Gregory Clark (Vice President, Akita International University)
I appreciate Chadwick Smith's thoughtful comments (http://www.glocom.org/debates/20040730_smith_non/) on my earlier article about the performance of Western - mainly US and UK - intelligence agencies over Iraq (http://www.glocom.org/debates/20040722_clark_iraq/). In that article I noted that while economic policy and advice is often put in the hands of impartial, non-political bodies, we do not find the same approach to foreign policy.
In response, I would make three points. One is that even in economic policy, while everyone agrees that economic growth is good, there are often serious differences of opinion over the policy needed for that growth. For example, an increase in interest rates will slow immediate growth. But it will be advocated by an impartial central bank or Federal Board in the interests of longer term growth.

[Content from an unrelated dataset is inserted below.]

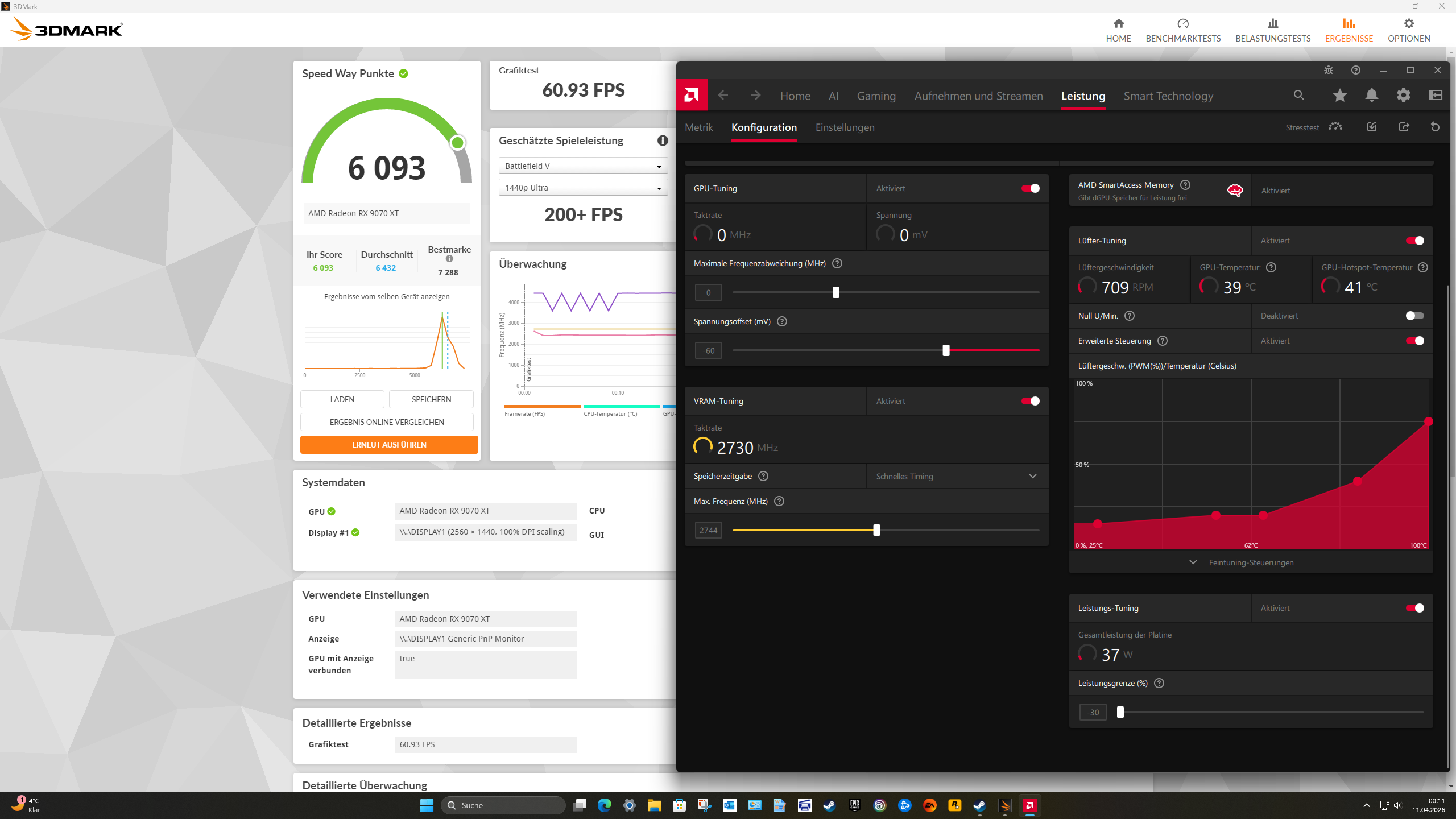Click ERNEUT AUSFÜHREN to rerun the benchmark
Image resolution: width=1456 pixels, height=819 pixels.
click(389, 444)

In foreign policy there is also agreement that the goal is longterm peace and stability. But almost all would have agreed that something needed to be done about the distasteful regime in Iraq. Some may feel that invading Iraq was appropriate, and some might feel that it would have been better to adopt measures to isolate the regime impose sanction for bad behavior.
In making that decision impartial experts with access to information would have done better than the politicians.

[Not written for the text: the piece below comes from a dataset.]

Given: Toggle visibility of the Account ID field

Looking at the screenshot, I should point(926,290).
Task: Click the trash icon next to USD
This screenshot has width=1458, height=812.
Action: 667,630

My second point is that even in economic affairs there is quite a deal of classified information, particularly on interest rates or economic indicators. And it often can much more easily be used for personal advantage than foreign policy information. But few fear that the impartial experts receiving that information will misuse it.
But the main point which I wanted to make, and with which Chadwick Smith seems to agree, is that something has to be done about the way most of the allegedly impartial institutes and other non-government bodies involved with foreign affairs are in fact far from impartial. Their funding, information and even much of their staffing is so dependent on government sources that there can be no hope of impartiality. We saw this over Vietnam in the early stages of that war, and we saw it over Iraq.
True, many of these bodies are in themselves often fairly low key. But they have a very powerful influence on the media, with the media relying heavily on them for quotes and opinions on foreign policy issues.